Chechnya, where the Tsarnaev family has roots, has been the scene of two wars between Russian forces and separatists since 1994. That spawned an Islamic insurgency that has carried out deadly bombings in Russia and the region, although not in the West.
Investigators have not offered a motive for the Boston attack. But in interviews with officials and those who knew the Tsarnaevs, a picture has emerged of the older one as someone embittered toward the U.S., increasingly vehement in his Muslim faith and influential over his younger brother.

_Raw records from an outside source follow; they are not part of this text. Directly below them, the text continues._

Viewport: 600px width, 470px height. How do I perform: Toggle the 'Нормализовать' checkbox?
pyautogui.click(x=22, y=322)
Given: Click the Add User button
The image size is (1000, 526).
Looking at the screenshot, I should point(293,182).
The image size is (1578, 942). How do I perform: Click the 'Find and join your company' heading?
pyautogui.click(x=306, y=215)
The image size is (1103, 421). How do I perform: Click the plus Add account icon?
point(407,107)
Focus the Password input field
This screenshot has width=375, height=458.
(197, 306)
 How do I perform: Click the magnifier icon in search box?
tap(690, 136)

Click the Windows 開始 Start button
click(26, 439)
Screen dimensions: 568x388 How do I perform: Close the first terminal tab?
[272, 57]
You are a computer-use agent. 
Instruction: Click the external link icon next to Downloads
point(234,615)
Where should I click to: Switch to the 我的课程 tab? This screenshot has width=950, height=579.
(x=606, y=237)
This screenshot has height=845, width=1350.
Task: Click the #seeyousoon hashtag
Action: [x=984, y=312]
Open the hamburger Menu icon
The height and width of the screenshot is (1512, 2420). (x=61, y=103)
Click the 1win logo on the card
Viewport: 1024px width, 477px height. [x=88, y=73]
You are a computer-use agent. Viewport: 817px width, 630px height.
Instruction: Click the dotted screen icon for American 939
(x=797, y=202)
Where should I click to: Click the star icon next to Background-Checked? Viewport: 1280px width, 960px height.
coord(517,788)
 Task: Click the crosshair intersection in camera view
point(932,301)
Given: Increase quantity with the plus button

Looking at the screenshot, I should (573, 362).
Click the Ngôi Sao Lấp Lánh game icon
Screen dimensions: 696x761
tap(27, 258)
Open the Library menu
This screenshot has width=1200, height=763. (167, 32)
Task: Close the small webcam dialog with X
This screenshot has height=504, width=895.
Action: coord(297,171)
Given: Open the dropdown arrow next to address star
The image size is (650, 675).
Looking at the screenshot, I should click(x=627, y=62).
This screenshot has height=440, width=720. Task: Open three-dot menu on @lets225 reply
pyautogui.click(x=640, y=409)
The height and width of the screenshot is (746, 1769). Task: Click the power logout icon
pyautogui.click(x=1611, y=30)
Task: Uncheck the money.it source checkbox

The Russian FSB intelligence service told the FBI in 2011 about information that Tamerlan Tsarnaev was a follower of radical Islam, two law enforcement officials said Saturday.
According to an FBI news release, a foreign government said Tamerlan Tsarnaev appeared to be strong believer and that he had changed drastically since 2010 as he prepared to leave the U.S. for travel to the Russian region to join unspecified underground groups.
The FBI did not name the foreign government, but the two officials who spoke on condition of anonymity said it was Russia.
The FBI said that in response, it interviewed Tamerlan Tsarnaev and relatives and did not find any domestic or foreign terrorism activity. The bureau said it looked into such things as his telephone and online activity, his travels and his associations with others.
An uncle of the Tsarnaev brothers said he had a falling-out with Tamerlan over the man’s increased commitment to Islam.
Ruslan Tsarni of Montgomery Village, Md., said Tamerlan told him in a 2009 phone conversation that he had chosen “God’s business” over work or school. Tsarni said he then contacted a family friend who told him Tsarnaev had been influenced by a recent convert to Islam.
Tsarni said his relationship with his nephew ended after that call.
As for Dzhokhar Tsarnaev, “He’s been absolutely wasted by his older brother. I mean, he used him. He used him for whatever he’s done,” Tsarni said.
As of Saturday, more than 50 victims of the bombing remained hospitalized, three in critical condition.